Ewan Kennedy on the Single Transferable Vote

Like almost everyone else I spoke to before the election I found the single transferable voting system difficult to understand.

It didn’t help much when an old pal explained that it was the system used at the Union in our university days, partly because I remember little of the 1960s and partly because I don’t think I ever bothered to vote. It also didn’t help much when candidates, some of great experience, gave wrong advice, one hopes unintentionally.

It’s always easier to understand things if you can see a worked example and after the event this is now available, courtesy of the Argyll & Bute website, so here goes.

In general stv voting seems a bit like on-line shopping with outfits like Amazon, where you get the message “people who liked this also liked …” or “out of stock, try this …” because as each stage of counting is reached the surplus of a successful candidate or the total vote of an unsuccessful one is divvied out to their voters’ second or subsequent choices, provided of course at least one further name has been listed.

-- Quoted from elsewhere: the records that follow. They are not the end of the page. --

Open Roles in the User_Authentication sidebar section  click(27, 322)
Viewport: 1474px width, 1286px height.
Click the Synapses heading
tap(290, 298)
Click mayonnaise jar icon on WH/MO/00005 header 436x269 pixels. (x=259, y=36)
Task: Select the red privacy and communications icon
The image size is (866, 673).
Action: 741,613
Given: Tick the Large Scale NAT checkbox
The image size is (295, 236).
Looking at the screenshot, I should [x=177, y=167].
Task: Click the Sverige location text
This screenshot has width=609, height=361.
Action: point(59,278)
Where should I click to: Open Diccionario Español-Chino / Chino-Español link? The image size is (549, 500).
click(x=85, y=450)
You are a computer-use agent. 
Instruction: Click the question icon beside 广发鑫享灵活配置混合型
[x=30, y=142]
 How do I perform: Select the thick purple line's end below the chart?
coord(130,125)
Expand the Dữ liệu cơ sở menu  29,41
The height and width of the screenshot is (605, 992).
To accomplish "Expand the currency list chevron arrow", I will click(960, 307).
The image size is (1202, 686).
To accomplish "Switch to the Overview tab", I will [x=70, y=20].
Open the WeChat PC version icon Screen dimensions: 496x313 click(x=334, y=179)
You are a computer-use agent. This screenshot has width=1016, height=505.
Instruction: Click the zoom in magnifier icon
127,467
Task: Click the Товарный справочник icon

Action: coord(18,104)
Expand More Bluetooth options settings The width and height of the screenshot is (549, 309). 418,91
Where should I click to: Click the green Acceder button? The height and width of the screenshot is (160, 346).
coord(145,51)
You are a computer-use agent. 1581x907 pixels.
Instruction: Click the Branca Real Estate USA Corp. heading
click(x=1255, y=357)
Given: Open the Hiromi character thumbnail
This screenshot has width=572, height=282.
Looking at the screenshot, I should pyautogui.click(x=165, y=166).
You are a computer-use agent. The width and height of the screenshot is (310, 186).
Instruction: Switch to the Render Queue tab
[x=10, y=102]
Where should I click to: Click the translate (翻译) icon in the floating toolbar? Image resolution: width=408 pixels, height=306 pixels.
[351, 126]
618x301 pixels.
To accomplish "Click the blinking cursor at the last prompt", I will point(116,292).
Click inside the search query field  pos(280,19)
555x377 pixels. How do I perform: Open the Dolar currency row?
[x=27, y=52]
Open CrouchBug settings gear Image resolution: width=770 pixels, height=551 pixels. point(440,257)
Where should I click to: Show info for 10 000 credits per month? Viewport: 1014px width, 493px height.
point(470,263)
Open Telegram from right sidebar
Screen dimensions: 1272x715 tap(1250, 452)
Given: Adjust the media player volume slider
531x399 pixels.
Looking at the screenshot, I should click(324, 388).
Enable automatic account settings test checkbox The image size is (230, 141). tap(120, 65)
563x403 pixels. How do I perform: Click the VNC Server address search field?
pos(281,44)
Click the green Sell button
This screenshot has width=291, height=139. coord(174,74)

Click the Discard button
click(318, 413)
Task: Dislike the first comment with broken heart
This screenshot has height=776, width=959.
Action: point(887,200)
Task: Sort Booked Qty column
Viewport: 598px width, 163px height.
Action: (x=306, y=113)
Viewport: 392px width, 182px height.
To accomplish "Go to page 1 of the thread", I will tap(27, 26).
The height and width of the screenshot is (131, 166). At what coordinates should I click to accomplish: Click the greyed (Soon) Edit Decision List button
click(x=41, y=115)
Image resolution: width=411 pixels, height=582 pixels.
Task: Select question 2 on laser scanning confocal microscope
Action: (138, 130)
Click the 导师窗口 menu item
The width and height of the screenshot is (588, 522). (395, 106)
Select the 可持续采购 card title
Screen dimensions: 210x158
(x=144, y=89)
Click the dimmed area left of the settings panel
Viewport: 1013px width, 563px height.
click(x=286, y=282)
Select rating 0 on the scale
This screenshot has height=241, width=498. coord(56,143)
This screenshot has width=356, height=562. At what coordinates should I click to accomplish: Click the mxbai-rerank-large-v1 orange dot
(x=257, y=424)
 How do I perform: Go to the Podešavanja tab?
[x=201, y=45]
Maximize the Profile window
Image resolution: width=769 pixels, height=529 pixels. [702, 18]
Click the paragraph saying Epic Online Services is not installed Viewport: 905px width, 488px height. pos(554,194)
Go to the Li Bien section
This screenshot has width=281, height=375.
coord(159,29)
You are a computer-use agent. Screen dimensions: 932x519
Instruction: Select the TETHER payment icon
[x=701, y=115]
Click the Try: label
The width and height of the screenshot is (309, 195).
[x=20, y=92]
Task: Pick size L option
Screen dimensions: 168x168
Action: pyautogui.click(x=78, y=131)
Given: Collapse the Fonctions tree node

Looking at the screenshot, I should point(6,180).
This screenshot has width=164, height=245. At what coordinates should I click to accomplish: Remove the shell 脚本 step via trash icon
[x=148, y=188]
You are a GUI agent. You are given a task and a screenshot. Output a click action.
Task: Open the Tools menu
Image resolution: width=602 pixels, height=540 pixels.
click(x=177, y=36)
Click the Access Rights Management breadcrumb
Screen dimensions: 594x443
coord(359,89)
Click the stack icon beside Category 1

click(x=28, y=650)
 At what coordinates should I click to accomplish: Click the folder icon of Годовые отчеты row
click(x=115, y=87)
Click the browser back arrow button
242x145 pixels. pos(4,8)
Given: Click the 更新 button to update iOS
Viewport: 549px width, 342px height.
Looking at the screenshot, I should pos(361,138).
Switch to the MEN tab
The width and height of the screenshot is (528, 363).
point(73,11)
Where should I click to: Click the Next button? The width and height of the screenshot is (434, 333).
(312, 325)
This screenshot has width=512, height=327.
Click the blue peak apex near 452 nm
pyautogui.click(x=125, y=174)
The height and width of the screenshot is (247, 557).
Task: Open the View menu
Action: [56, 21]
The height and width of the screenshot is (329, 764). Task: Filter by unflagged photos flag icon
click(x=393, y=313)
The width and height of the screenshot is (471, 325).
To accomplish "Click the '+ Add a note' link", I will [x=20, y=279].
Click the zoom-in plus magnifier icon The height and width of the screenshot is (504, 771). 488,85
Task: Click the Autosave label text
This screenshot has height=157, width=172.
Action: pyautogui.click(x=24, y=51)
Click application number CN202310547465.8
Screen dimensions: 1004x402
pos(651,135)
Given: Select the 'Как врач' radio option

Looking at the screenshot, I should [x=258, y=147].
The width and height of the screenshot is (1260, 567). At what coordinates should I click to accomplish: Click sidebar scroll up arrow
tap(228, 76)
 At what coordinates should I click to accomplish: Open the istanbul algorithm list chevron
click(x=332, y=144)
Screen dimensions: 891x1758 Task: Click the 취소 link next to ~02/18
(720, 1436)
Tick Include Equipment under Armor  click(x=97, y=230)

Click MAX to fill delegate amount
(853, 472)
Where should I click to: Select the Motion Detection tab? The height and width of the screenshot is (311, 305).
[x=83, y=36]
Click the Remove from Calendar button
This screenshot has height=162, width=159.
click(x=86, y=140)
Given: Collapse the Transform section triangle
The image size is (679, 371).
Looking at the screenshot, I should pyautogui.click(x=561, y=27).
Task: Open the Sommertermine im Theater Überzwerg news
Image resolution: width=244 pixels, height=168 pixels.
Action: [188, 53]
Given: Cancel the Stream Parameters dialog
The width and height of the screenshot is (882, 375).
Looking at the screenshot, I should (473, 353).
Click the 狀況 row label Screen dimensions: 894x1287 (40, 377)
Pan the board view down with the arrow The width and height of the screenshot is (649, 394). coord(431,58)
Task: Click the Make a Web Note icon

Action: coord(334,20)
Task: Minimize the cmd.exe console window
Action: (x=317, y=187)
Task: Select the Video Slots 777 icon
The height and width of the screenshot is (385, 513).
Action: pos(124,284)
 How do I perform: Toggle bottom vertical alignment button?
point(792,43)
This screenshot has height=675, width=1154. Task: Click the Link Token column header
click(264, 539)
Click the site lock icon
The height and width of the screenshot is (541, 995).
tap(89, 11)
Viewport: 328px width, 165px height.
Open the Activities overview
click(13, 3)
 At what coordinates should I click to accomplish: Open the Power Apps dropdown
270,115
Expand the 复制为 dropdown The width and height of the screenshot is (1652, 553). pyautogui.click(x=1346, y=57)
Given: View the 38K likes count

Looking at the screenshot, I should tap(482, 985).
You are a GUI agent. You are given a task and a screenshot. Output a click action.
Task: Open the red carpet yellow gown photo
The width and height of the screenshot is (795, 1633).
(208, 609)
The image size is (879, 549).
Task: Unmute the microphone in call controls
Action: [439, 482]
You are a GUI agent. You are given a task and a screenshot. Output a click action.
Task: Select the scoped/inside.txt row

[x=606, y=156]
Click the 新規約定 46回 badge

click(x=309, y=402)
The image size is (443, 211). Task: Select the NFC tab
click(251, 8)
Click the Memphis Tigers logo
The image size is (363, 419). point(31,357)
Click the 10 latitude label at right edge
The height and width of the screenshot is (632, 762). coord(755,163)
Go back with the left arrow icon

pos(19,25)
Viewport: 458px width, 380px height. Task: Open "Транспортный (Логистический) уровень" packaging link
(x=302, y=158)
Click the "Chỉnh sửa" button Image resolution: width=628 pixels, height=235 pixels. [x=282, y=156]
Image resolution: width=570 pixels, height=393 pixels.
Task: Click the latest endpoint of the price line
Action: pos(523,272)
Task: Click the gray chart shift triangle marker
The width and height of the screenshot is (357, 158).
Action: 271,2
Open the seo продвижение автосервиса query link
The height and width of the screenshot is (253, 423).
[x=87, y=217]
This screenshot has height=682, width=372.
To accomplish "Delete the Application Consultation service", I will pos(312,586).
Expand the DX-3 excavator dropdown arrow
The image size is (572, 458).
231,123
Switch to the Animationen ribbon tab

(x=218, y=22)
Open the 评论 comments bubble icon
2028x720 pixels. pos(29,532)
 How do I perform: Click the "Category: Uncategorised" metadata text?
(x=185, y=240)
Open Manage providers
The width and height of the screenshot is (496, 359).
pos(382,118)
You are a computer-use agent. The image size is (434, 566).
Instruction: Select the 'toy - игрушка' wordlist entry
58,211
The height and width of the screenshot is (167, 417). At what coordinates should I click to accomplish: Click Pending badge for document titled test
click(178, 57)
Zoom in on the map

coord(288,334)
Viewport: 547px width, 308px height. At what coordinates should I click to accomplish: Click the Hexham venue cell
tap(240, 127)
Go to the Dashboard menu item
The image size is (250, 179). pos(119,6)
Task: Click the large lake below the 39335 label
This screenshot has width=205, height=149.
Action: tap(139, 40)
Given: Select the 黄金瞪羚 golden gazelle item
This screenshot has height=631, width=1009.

In our own Ward 5, Oban North and Lorn, there were 3677 papers received, of which only 46 were spoiled (contrast the fiasco at Holyrood a few years ago) and the quota required for election was 727, there were four vacancies and ten candidates, Elaine, Wilma, George, Louise, Gwyneth, Neil, Roy, Donald, Duncan and Iain, whom I have listed in the order of their eventual success or failure.

At stage one Elaine cruised home with 807 votes so her surplus of 80 (all transferable) was distributed. On this occasion people who liked Elaine also mainly liked Duncan, who picked up 15. Interestingly, Louise fell short by just 20 at this stage but didn’t get elected until stage 4.

Stage 2 saw Wilma ejected from the Big Brother House, liberating 44 transferable votes which went pretty evenly with George getting most at 9.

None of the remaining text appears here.